Hiroyuki OCHIAI studied Mechanical Engineering and Materials Science at Yokohama National University, Japan. He obtained a B.A. degree in mechanical engineering in 1997 and a M.A. degree in mechanical engineering in 1999. He conducted research on the interaction between the human body and external sources of vibration.

Since 1999 Hiroyuki OCHIAI has worked as a patent examiner in the Japan Patent Office (JPO), where he has examined patent applications relating to motorcycles, bicycle and all-terrain vehicles.

He is currently studying the stability of motorcycles as Academic Visitor at Imperial College London from July 2008 to June 2009.

This talk will introduce the basic knowledge of the patent  system for academic researchers.

Patents are not special but ordinary, not irrelevant but something to be concerned with and not dull but interesting! The presentation will explain what a patent is, why use patents, why patents should be obtained, how patents are obtained, how patents are searched, etc.

The presentation will attempt to provide introductory knowledge about patents to tempt you to be interested so that your research and achievements can be enhanced.

add2 Ltd
Hawkesyard Hall, Armitage Park, Armitage
Staffordshire WS15 1PU, United Kingdom

Christian Matthews received his M.Eng degree in Mechanical Systems & Design Engineering from the University of Liverpool, UK in 2003.  He subsequently joined the Powertrain Control Group for three years where his research interests were system identification and robust control methodologies applied to powertrain systems and transient dynamometers. He received his Ph.D in December 2007 for his thesis entitled 'Identification and Robust Control of Automotive Dynamometers'.
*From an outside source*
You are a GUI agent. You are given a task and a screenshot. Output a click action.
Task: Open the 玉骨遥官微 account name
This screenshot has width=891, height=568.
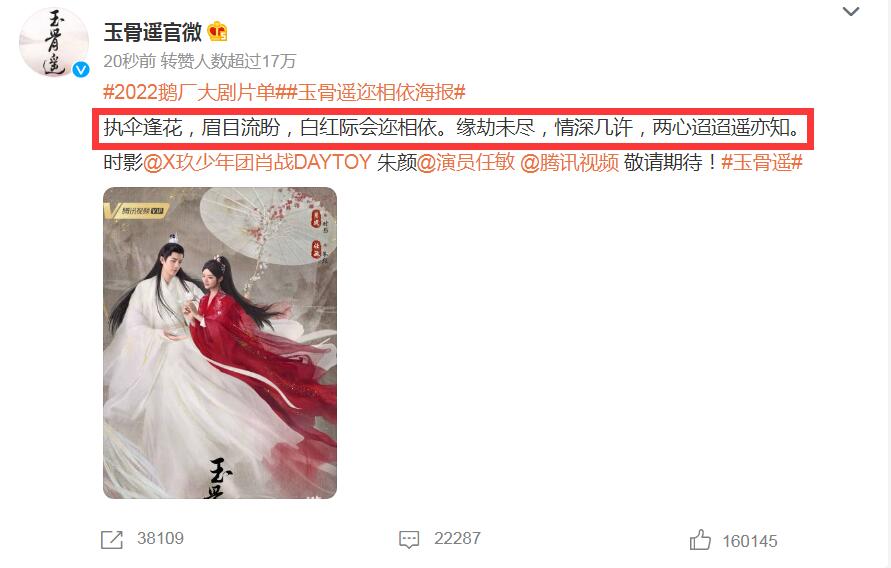pyautogui.click(x=152, y=32)
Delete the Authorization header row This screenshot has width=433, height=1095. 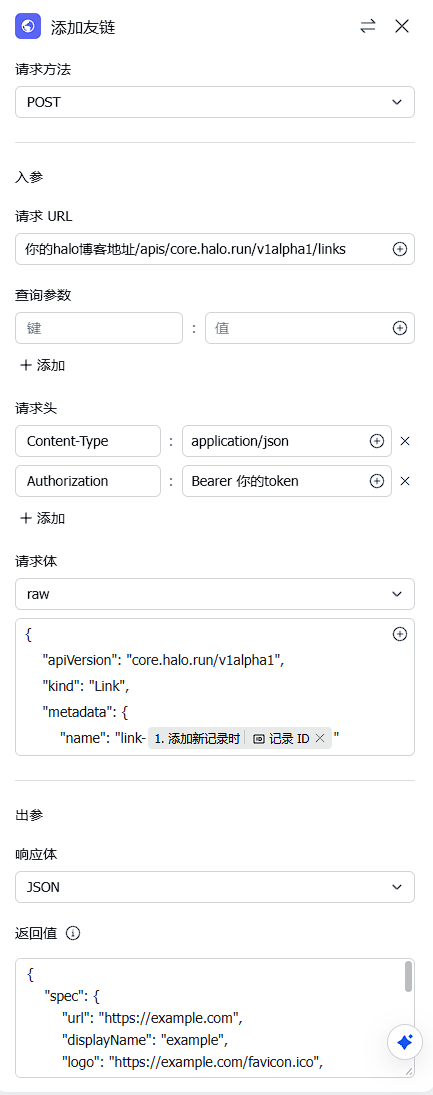[x=404, y=481]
In November 2006, he joined add2 ltd where he is a Systems and Control Engineer specialising in HIL (Hardware-In-the-Loop) and RCP (Rapid Control Prototyping) techniques for development and validation of vehicle control systems. His other professional interests include vehicle dynamics, systems modelling and real-time simulation. He is actively involved in a joint research project between add2, The University of Warwick, QinetiQ and Jaguar/Land Rover entitled 'Evolutionary Validation of Complex Systems' (EVoCS).  He is also involved in collaboration with a number of University research group's in the UK.

While most controller synthesis techniques call for relatively compact frequency domain plant models, more detailed representations also have a role to play in the development cycle.  It is often important that the closed loop performance and robustness of a controller should be validated against a system model with sufficient detail to represent all of its important dynamics, nonlinearities and uncertainties prior to broader implementation, especially where safety critical functions are concerned.

This presentation will discuss the role which detailed simulation models can play throughout the control system development cycle, but will focus upon the validation stage. An example relating to vehicle control systems will be given in order to briefly illustrate different applications, including software-in-the-loop and hardware-in-the-loop methods.